## begin

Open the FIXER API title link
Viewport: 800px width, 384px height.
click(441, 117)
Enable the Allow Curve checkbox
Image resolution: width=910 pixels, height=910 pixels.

## end

_What is being asked_:
Pull out every line of the entries that contains the string "width", matching case exactly, and copy each one in full.

_Answer to the problem_:
Viewport: 800px width, 384px height.
Image resolution: width=910 pixels, height=910 pixels.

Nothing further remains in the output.